Print exactly the lines below between the line containing "Click the horizontal divider below step boxes" and the line containing "1299x651 pixels.", counting both of those lines. Leave pictures out.

[Data excerpts]

------------------------------------

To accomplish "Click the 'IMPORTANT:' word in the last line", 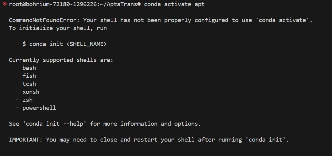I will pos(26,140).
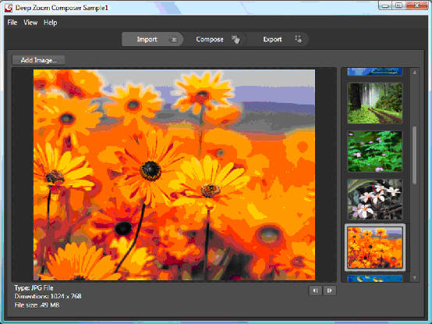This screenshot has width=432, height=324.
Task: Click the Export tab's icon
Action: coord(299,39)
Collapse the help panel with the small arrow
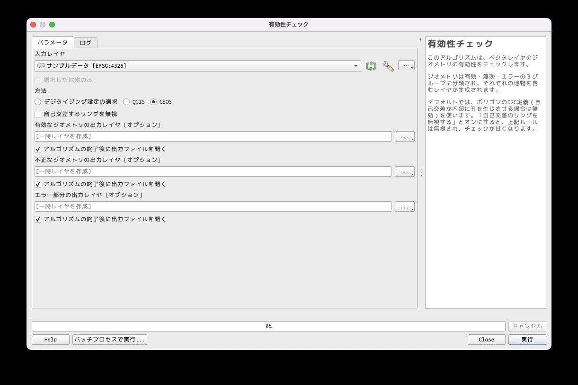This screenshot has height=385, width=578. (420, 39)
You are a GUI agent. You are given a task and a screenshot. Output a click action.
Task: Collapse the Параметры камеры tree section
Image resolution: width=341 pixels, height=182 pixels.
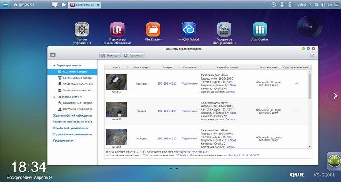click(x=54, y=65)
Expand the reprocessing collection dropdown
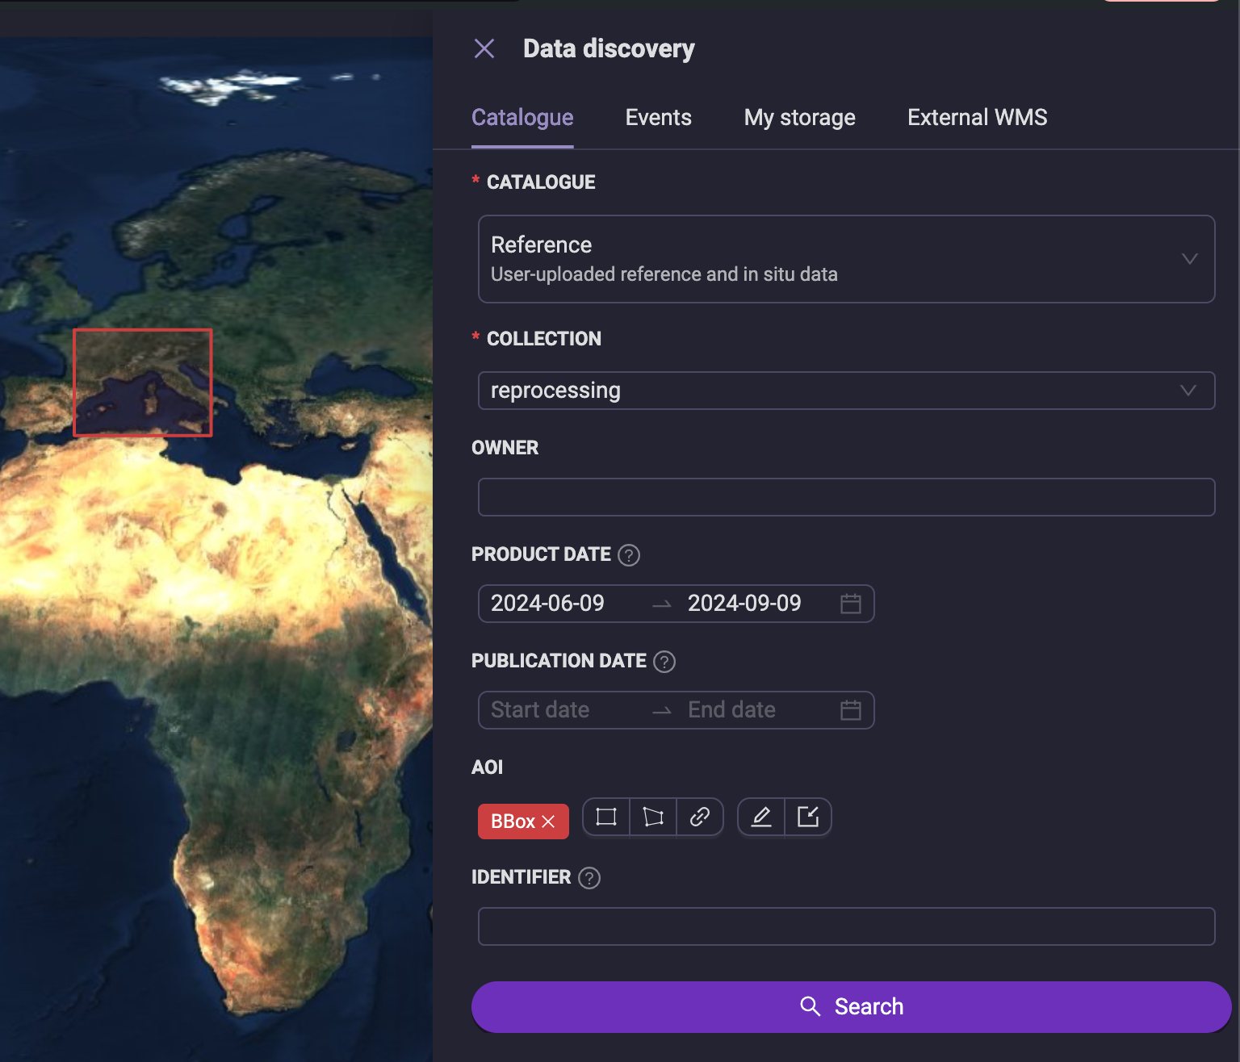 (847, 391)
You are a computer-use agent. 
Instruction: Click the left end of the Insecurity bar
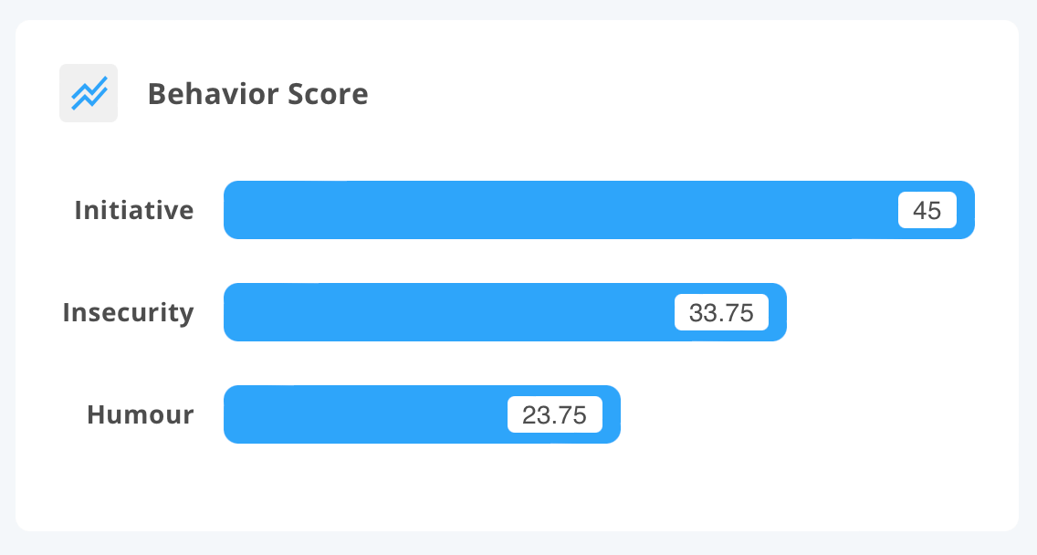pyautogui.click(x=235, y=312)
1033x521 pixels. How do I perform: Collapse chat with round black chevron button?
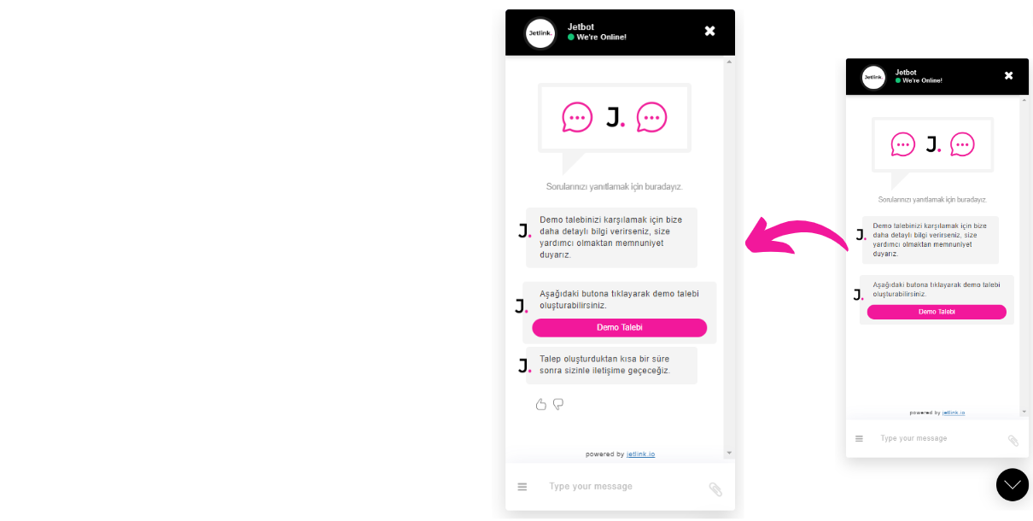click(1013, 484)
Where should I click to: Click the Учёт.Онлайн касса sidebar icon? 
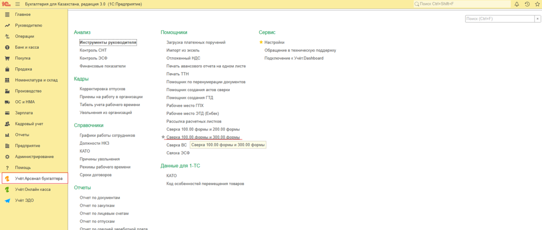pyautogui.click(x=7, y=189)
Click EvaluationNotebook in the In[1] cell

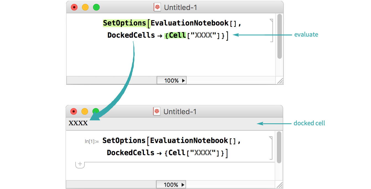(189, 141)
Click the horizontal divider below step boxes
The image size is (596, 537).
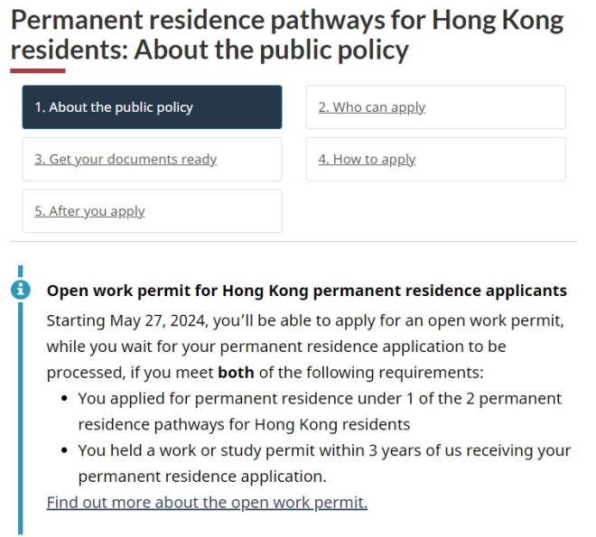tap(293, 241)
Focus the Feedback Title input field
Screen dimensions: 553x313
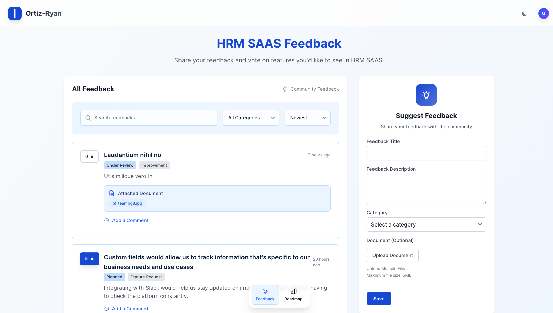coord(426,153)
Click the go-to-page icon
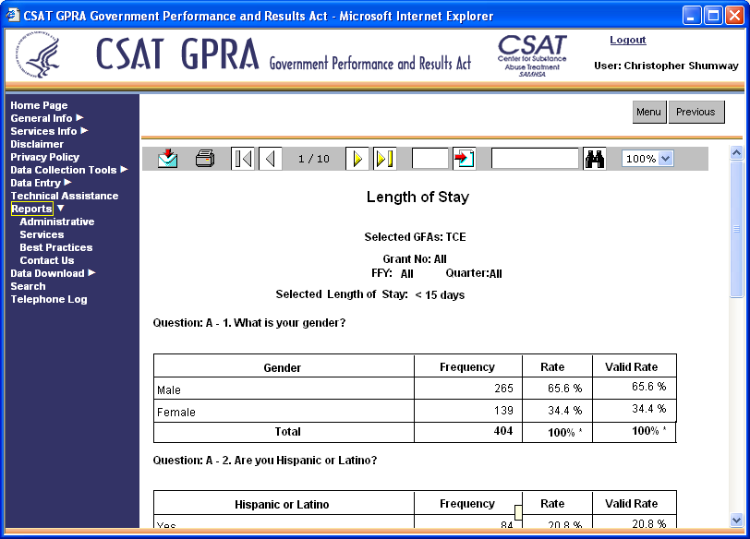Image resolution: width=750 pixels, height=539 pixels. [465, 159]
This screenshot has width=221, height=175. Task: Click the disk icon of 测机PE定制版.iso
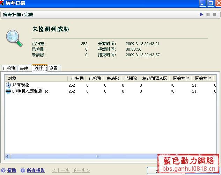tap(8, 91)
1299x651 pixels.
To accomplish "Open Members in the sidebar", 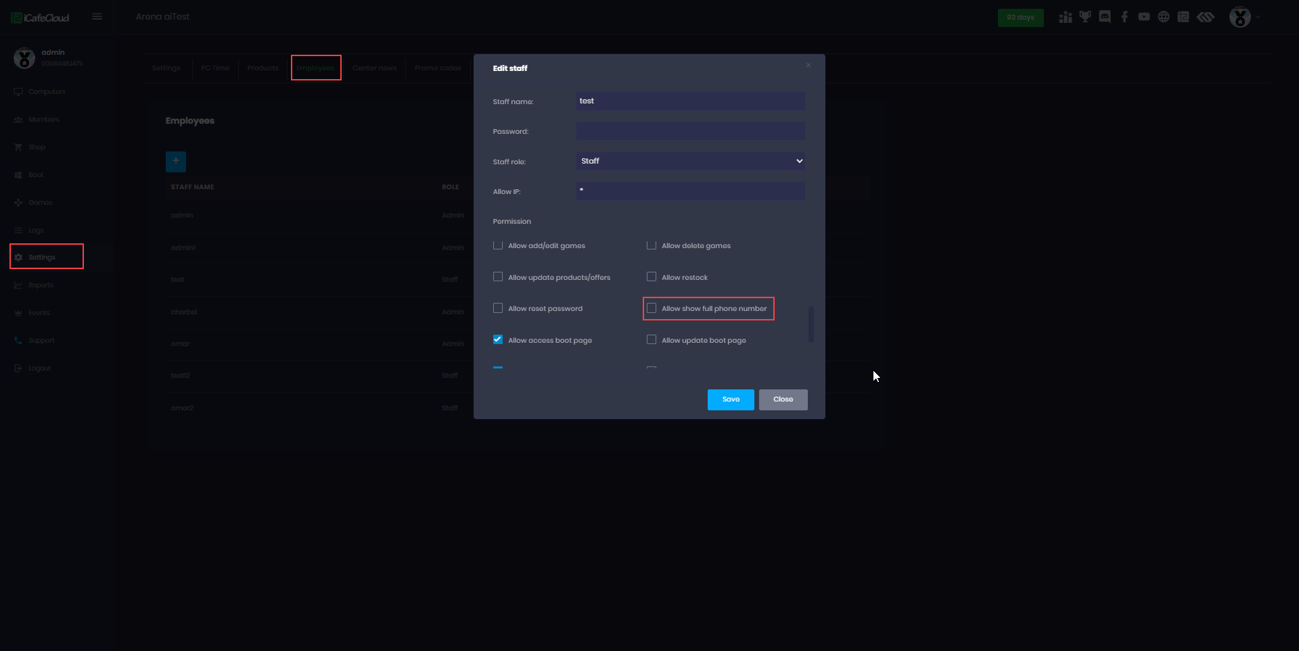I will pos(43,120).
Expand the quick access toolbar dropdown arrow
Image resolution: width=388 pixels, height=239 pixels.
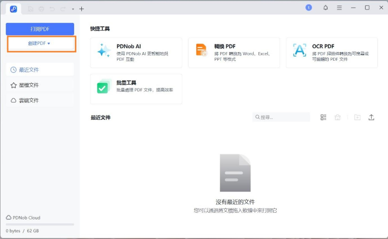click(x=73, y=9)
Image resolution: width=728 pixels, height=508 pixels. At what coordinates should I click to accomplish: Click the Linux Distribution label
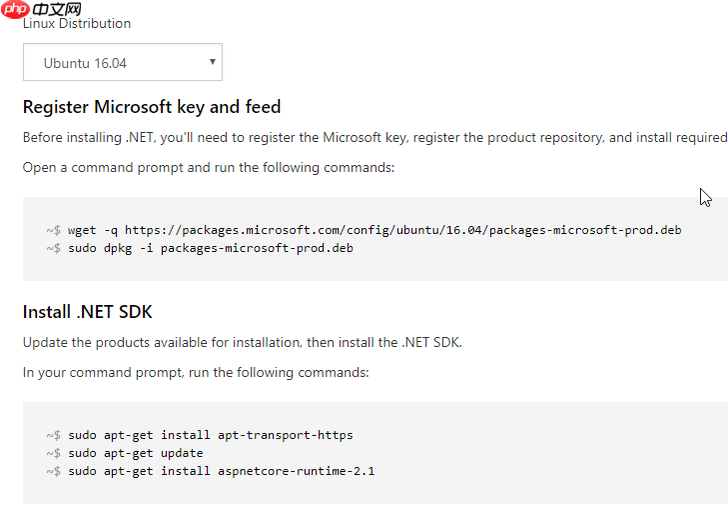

------------------------------------

**SOLUTION BELOW:**
Click the horizontal divider below step boxes
The image size is (596, 537).
tap(293, 241)
Focus the Feedback Title input field
Screen dimensions: 553x313
coord(426,153)
Click the go-to-page icon
Image resolution: width=750 pixels, height=539 pixels. [465, 159]
This screenshot has width=221, height=175. Task: Click the disk icon of 测机PE定制版.iso
tap(8, 91)
1299x651 pixels.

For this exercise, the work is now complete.